The book had great repercussion in the national press and was the basis of a four-chapter miniseries presented on SESC 24 de Maio's YouTube channel, in which the artist approaches texts from the book with complementary accounts and interpretations of songs related to the stories.
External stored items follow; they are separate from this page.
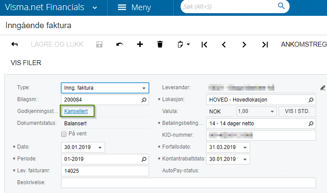327x193 pixels.
Task: Toggle the På vent checkbox
Action: (64, 134)
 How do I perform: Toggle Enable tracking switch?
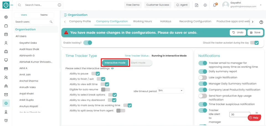88,43
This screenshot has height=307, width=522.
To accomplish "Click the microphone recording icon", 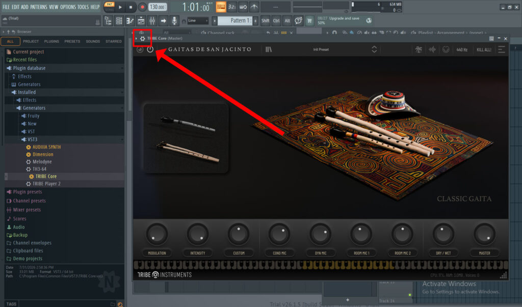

In parallel, the record company Pau Brasil released in digital format the album Fiz uma Viagem - Songs of Dorival Caymmi, recorded in 2016 in Norway and released in Japan the following year. In this work, Moreno interprets the songs of the composer from Bahia accompanied by bassist Rodolfo Stroeter, also producer of the album, by the pianist Hélio Alves and by Tutty Moreno, who played drums and percussion.
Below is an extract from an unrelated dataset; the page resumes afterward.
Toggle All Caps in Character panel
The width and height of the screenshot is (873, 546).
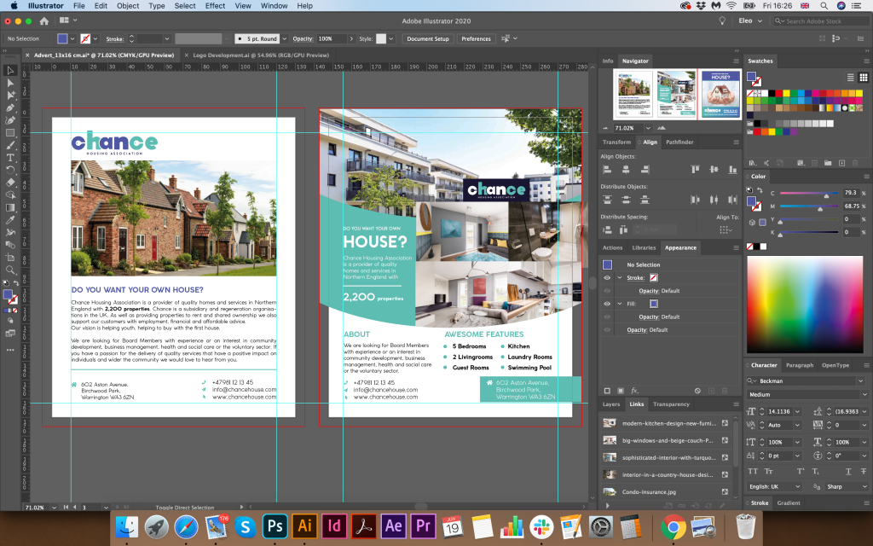754,471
Joyce was married in the early 1970s to musician and composer Nelson Angelo, with whom she has two daughters who are also singers, Clara Moreno and Ana Martins. Since 1977, she has been married to drummer Tutty Moreno, father of her daughter Mina Mae (originally named as Mariana). Tutty has since then been a steady presence in Joyce's life as a stage and recording partner.

==Discography==

- Joyce (Philips, 1968)
- Encontro Marcado (Philips, 1969)
- Nelson Angelo e Joyce (Odeon, 1972)
- Passarinho Urbano (Cetra, 1976)
- Feminina (EMI, 1980)
- Agua e Luz (EMI, 1981)
- Tardes Cariocas (Feminina, 1983)
- Saudade Do Futuro (Pointer, 1985)
- Wilson Batista (Funarte, 1985)
- Tom Jobim...Os Anos 60 (EMI, 1987)
- Negro Demais No Coracao with Vinicius de Moraes (SBK, 1988)
- Ao Vivo (EMI, 1989)
- Music Inside (Verve, 1990)
- Linguas & Amores (Verve, 1991)
- Delirios de Orfeu (Bomba, 1994)
- Revendo Amigos (EMI, 1994)
- Live at the Mojo Club (Motor Music, 1995)
- Ilha Brasil (EMI, 1996)
- Astronauta: Canções de Elis (Brasil, 1998)
- Hard Bossa (Far Out, 1999)
- Sem Voce with Toninho Horta (DiscMedi Blau, 1999)
- Tudo Bonito with João Donato (Rip Curl/Epic, 2000)
- Gafieira Moderna (Far Out, 2001)
- Just a Little Bit Crazy (Far Out, 2003)
- Bossa Duets (Sony/BMG/Epic, 2003)
- Rio-Bahia with Dori Caymmi (Victor, 2005)
- Samba Jazz & Outras Bossas (Far Out, 2007)
- Visions of Dawn with Naná Vasconcelos (Far Out, 2009)
- Slow Music (Biscoito Fino, 2009)
- Celebrating Jobim (Omagatoki 2009)
- Aquarius (Far Out, 2010)
- Rio (Far Out, 2012)
- Tudo (Far Out, 2013)
- Cool (Columbia, 2015)
- Raiz (Far Out, 2015)
- Poesia with Kenny Werner (Pirouet, 2015)
- Palavra e Som (Rambling, 2016)
- Fiz uma Viagem (Rambling, 2017)
- Argumento (Kuarup, 2018)
- 50 (Biscoito Fino, 2018)
- Brasileiras Canções (Biscoito Fino, 2022)
- Natureza with Mauricio Maestro (Far Out, 2022)
- O Mar É Mulher (Biscoito Fino, 2025)
- Joyce e Tutty Moreno, Jazz is Dead 27 (Jazz is Dead, 2026)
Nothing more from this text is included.